WASHINGTON, D.C. — It just became easier for consumers to complain to the Federal Reserve about issues with banks and financial institutions.

Earlier this week, the Fed introduced Federal Reserve Consumer Help, which is a new centralized resource that consolidates and streamlines its consumer complaint and inquiry program.  

Customer service professionals are available to answer questions and assist with a wide range of issues relating to financial products and services and consumer protection laws.

"For more than 30 years, the Federal Reserve has put its expertise to work to answer consumers' questions and help them resolve problems with financial institutions," explained Randall Kroszner, Federal Reserve Board Governor. 

Over the years, the Federal Reserve indicated it has helped an estimated 150,000 consumers. 
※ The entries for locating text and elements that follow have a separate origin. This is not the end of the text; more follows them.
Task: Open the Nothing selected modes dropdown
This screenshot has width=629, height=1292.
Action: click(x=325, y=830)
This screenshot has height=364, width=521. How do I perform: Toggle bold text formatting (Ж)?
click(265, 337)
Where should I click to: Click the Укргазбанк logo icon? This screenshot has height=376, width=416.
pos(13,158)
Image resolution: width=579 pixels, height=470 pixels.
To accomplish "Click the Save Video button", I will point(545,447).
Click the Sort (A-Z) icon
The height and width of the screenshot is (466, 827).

Basically, as many are aware, the Federal Reserve is responsible for ensuring that the financial institutions it supervises comply with consumer protection and fair lending laws, such as those governing checking and savings accounts, credit cards and consumer loans. 
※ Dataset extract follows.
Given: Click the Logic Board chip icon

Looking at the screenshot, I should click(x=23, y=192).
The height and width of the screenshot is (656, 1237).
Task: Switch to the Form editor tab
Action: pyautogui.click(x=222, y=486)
It is also responsible for ensuring that consumers have a mechanism for identifying banking acts or practices that may require further investigation or possible regulatory action.

"To make it more convenient for consumers to contact us, we created a one-stop complaint and inquiry site where consumers know they can go to get help," Gov. Kroszner said.
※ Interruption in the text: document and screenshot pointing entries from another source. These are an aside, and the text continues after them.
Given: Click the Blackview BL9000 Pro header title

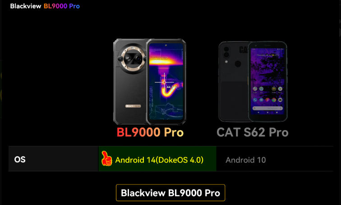Looking at the screenshot, I should (x=45, y=6).
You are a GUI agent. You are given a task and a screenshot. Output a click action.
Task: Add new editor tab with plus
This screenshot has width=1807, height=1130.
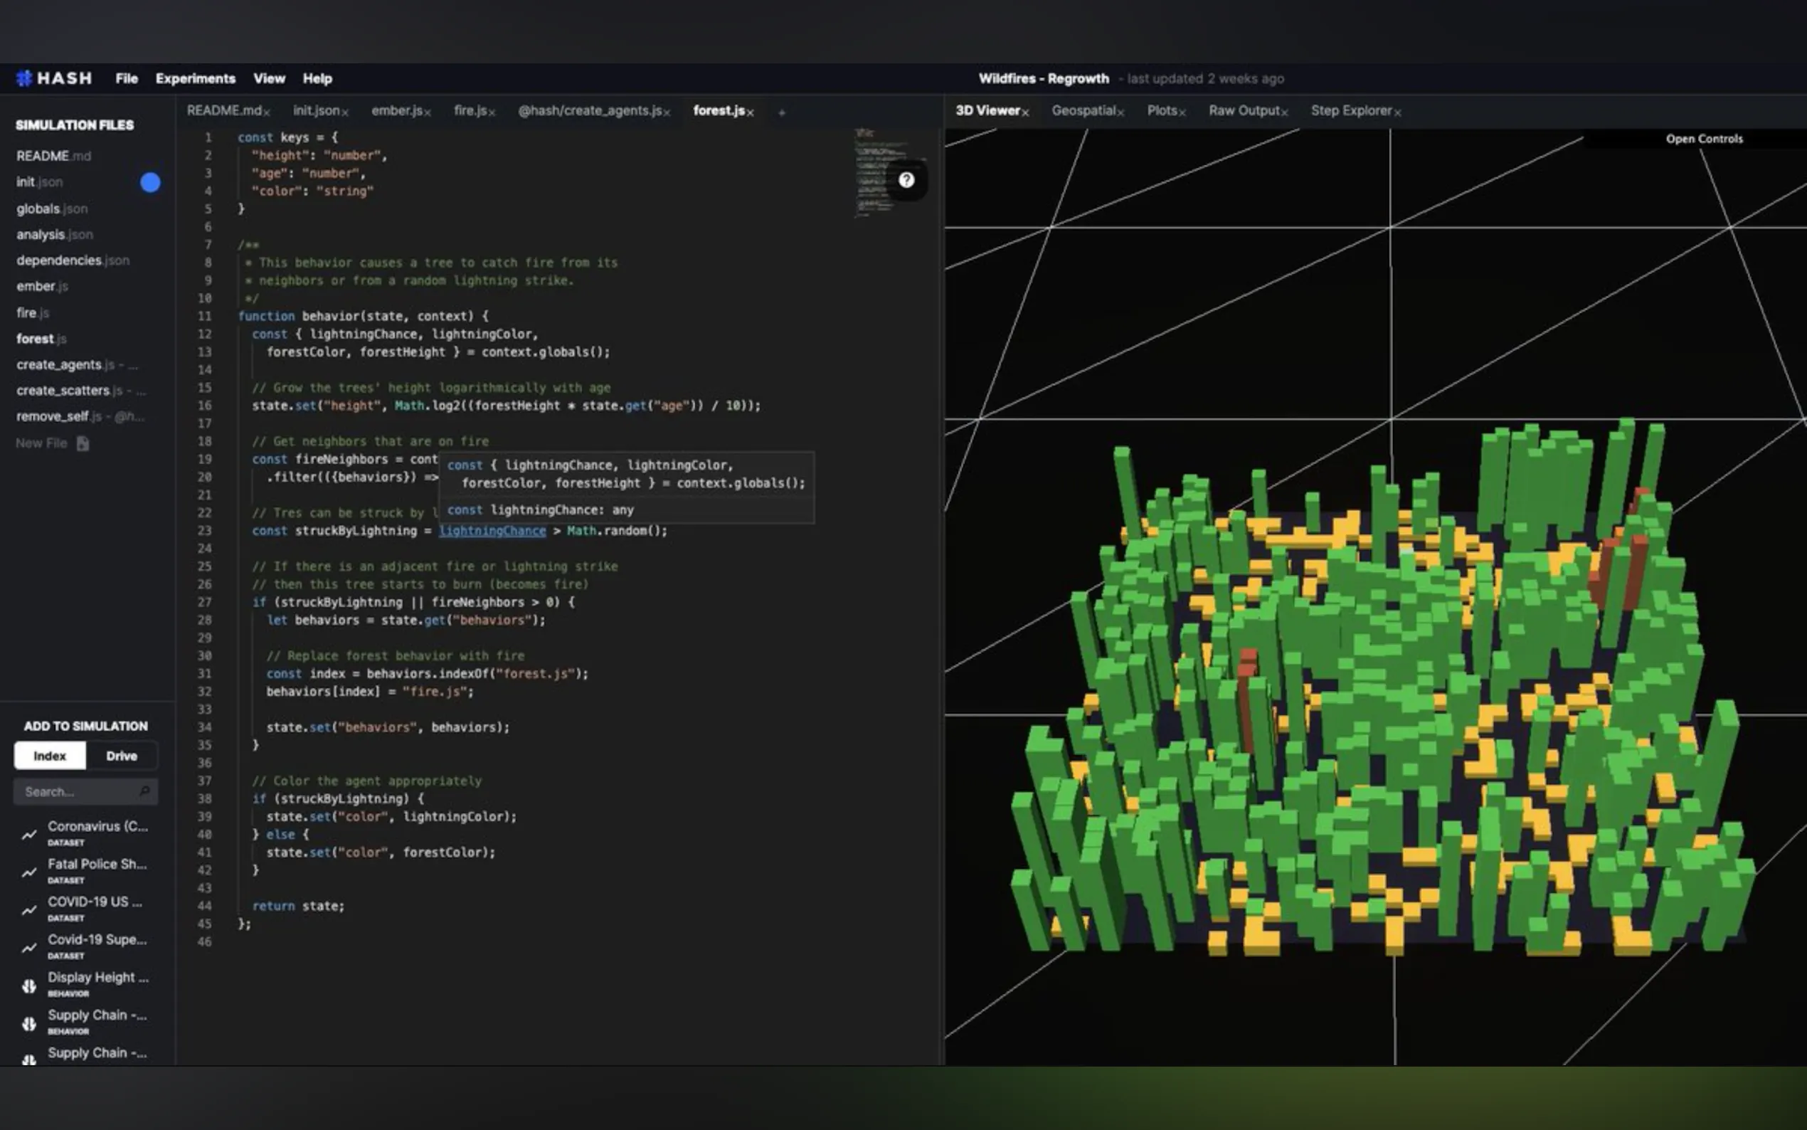click(781, 113)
Consumers calling the new toll-free number, (888) 851-1920, between the hours of 8 a.m. and 6 p.m. (CT) can speak directly to a customer service professional. After hours, callers may leave a message and Federal Reserve Consumer Help staff will return the calls the next business day.

According to officials, the new Web site, www.federalreserveconsumerhelp.gov, was designed with easy, electronic access in mind and allows consumers to submit a complaint or inquiry electronically. 

The Web site provides answers to commonly asked banking questions and links to many consumer protection materials and resources. 

Consumers can also find an updated version of the brochure "How to File a Consumer Complaint Against a Bank" on the site. This brochure explains in a step-by-step fashion the Federal Reserve's complaint process and tells consumers what to expect during a complaint investigation. 

Copies of the brochure are available by calling or writing to Federal Reserve Consumer Help.

Overall, consumers can contact Federal Reserve Consumer Help through a variety of methods, including:

Online: www.federalreserveconsumerhelp.gov

E-mail: ConsumerHelp@FederalReserve.gov

Toll-free: 888-851-1920 (8 a.m. to 6 p.m. CT)

Toll-free TTY: 877-766-8533

Toll-free fax: 877-888-2520

Mail: Federal Reserve Consumer Help, P.O. Box 1200, Minneapolis, MN  55480

"Consumers do not have to know which federal bank regulator (there are five) supervises the bank that they are concerned about in order to file a complaint or inquiry," executives explained. 

"Federal Reserve Consumer Help will direct consumers to the appropriate regulator and has made arrangements with several other banking regulators to transfer callers directly to another representative at the appropriate agency," officials concluded.